- 20 Jul 2021 6:14 AM
According to a report published in the investigative online outlet Direkt36, 300 Hungarian mobile phones have been hacked and monitored using the Israeli NSO’s Pegasus spyware.
According to the collaborative global investigative report, written collectively by 17 other dailies including the Washington Post, Guardian, Süddeutsche Zeitung and Le Monde, opposition politicians as well as left-wing and independent journalists and NGO activists have been targeted by the spyware.
Noting that the NSO sells its services only to government actors, Direkt36 alleges that the Hungarian government uses Pegasus to monitor its critics. The government responded by denying that it was involved in the alleged spyware monitoring, adding that it always acts in-line with the relevant regulations and observes the rule of law.
In Városi Kurír, György Gábor is not at all surprised that the government is suspected of illegally spying on its critics. The left-wing pundit recalls that earlier in July, Prime Minister Orbán was named by the organization Reporters Without Borders as a threat to media freedom.
Using the Pegasus spyware to tap its citizens is further proof that Prime Minister Orbán’s government is a full-fledged dictatorship, Gábor concludes.
In a short Facebook comment, Dániel Deák dismisses the allegations a outright, and thinks that the collaborative report on the Pegasus software is the coordinated effort of the ‘Soros network’. The pro-government commentator maintains that left-leaning global media outlets as well as opposition politicians work in close cooperation to achieve their aims.
On Mandiner, Zoltán Veczán downplays the importance of the spyware scandal. The pro-government journalist believes that in the era of modern technology, everyone is being constantly monitored by mobile applications and internet giants.

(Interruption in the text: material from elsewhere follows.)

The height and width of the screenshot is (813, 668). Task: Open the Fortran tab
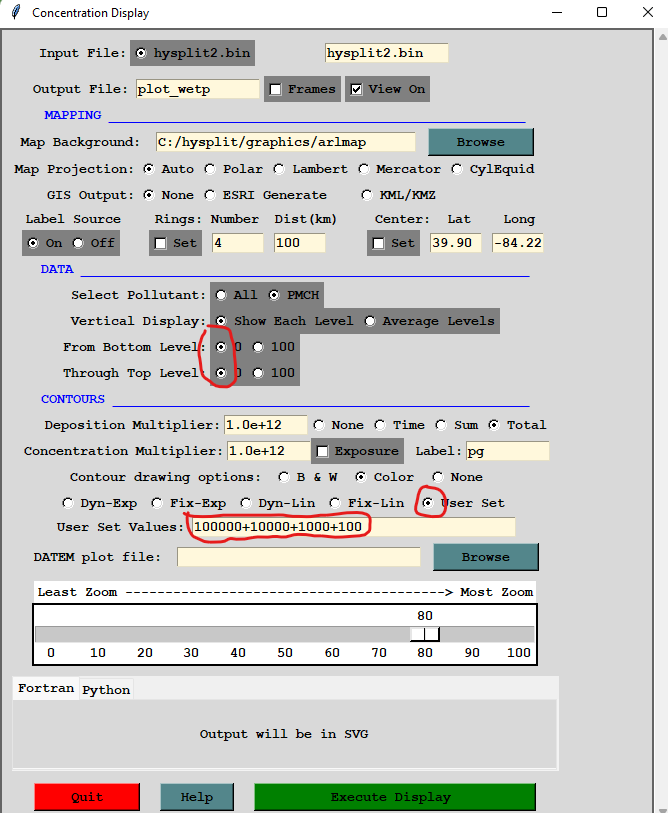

Veczán adds that every government spies on its citizens, suspecting that even he as a minor opposition journalist was tapped by the socialist-liberal governments before 2010. He also acknowledges, however, that spying on individuals is a nasty practice, and the Pagasus scandal, regardless if it is substantiated or not, could offer a useful opportunity to start a public debate about privacy in modern democratic societies.